_DOCUMENT SEGMENT_:
## START

Jaso isn’t very good defensively, but he gets on base and has shown some minor league pop. Today the Rays signed Jose Molina; they have Jose Lobaton, Robinson Chirinos and have expressed interesting in bringing back Kelly Shoppach.

They’ll be okay behind the plate without Jaso.

But will they be okay with Lueke?

Lueke became known not for of his blazing fastball, but because he was part of the deal that sent Cliff Lee from the Mariners to the Rangers and a dispute ensued as to whom knew what about Lueke’s arrest record in which he was charged with sexual assault and lying to the police, then pleaded no contest.

The whole episode could have cost Mariners GM Jack Zduriencik his job.

The Mariners dumping of Lueke for what amounts to a backup catcher isn’t simply a trade; it appears as if they want to put the whole Lueke experience behind them as an organization, were presented with this deal and took it.

I don’t blame them.

I wouldn’t touch Jose Lueke.

## END

_COLLECTED DATA_:
## START

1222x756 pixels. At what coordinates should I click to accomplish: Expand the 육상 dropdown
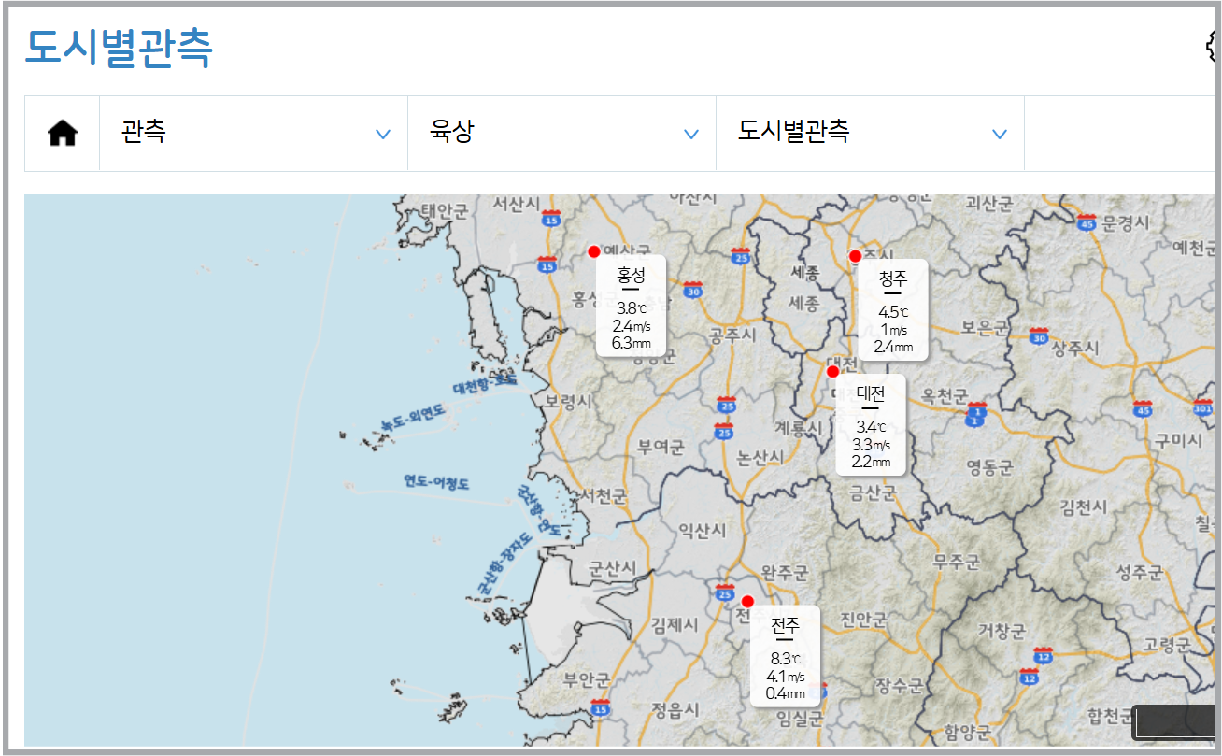coord(561,133)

## END

_EXERCISE AIM_:
Resume the baseball column about the Mariners dealing away Lueke, starting right after its last sentence.

_FINAL RESULT_:
You can make the case that in every organization there are a fair number of people who’ve been a bit too aggressive or behaved inappropriately with the opposite sex.

I’m not only talking about players; I’m talking about employees in every facet and it’s not always just men.

But the Lueke case is on the record. You can also make the contention that since it was his word against the accuser’s and that the episode sort of went away that he deserves another chance as long as he doesn’t get caught up in anything else.

It’s not unreasonable.

With the Rays however, their rise to prominence since 2008 came, of course, as a result of the high draft picks accrued from being so awful for so long; by making intelligent trades and savvy free agent signings; and a fair amount of luck.

An underreported aspect of their leap into contention was that they also ceased taking crap from their employees.

There’s a power in the act of not taking crap.

In relatively rapid succession over the course of a year-and-a-half from 2006-2007, the Rays had dealt with the DUI arrest of pitching coach Jim Hickey; the repeated and increasingly violent transgressions of Elijah Dukes; the bat-throwing suspension of Delmon Young; and the continued sobriety struggles of Josh Hamilton.

Hamilton was left unprotected in the 2006 Rule 5 draft and selected by the Cubs who immediately sold him to the Reds. Hamilton restarted his career in Cincinnati in 2007, was traded to the Rangers and became a star.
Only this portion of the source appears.